__Estratto__:
————————

Lo sviluppo dei s. interferometrici si è realizzato di pari passo con l'affermarsi delle comunicazioni in fibra ottica, grazie all'impiego di componenti optoelettronici di elevata affidabilità utilizzati per dividere, miscelare, modulare, rilevare i dati convogliati nelle fibre stesse. In tab. 5 sono riportati i principali tipi di s. interferometrici intrinseci ed estrinseci. Si descrivono a titolo di esempio alcuni di tali s., facendo cenno alle possibili applicazioni.

————————

__Dati forniti__:
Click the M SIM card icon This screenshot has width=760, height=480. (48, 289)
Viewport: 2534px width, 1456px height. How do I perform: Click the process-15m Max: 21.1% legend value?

————————

__Esercizio breve 1__:
Nell'estratto, quali operazioni svolgono i componenti optoelettronici sui dati convogliati nelle fibre? Elencale tutte.
__Esercizio breve 2__:
Prosegui l'estratto sui dispositivi interferometrici dopo l'ultima frase riportata.

__Risultato esercizio 1__:
dividere, miscelare, modulare, rilevare

__Risultato esercizio 2__:
Un s. di deformazione (estensimetro a fibra ottica) è un dispositivo che può essere reso solidale alla struttura in esame; al limite, nel caso di una struttura cementizia, il s. può essere inserito in fase di getto nel conglomerato stesso. La deformazione della struttura in esame provoca un allungamento (o un accorciamento) della fibra ottica e una variazione del suo stato di rifrangenza; tutto ciò dà luogo a una variazione del cammino ottico della luce, che viene poi rilevato con tecnica interferometrica. Analogamente a quanto accade per gli estensimetri elettrici a resistenza, gli estensimetri a fibra ottica possono essere utilizzati come s. di pressione o di forza, se applicati a elementi elastici. Un s. di temperatura (termometro a fibra ottica) può essere realizzato disponendo una fibra ottica nel mezzo in cui si vuole misurare la temperatura; le variazioni di temperatura provocano un allungamento della fibra e una variazione del suo indice di rifrazione e, quindi, del cammino ottico della luce.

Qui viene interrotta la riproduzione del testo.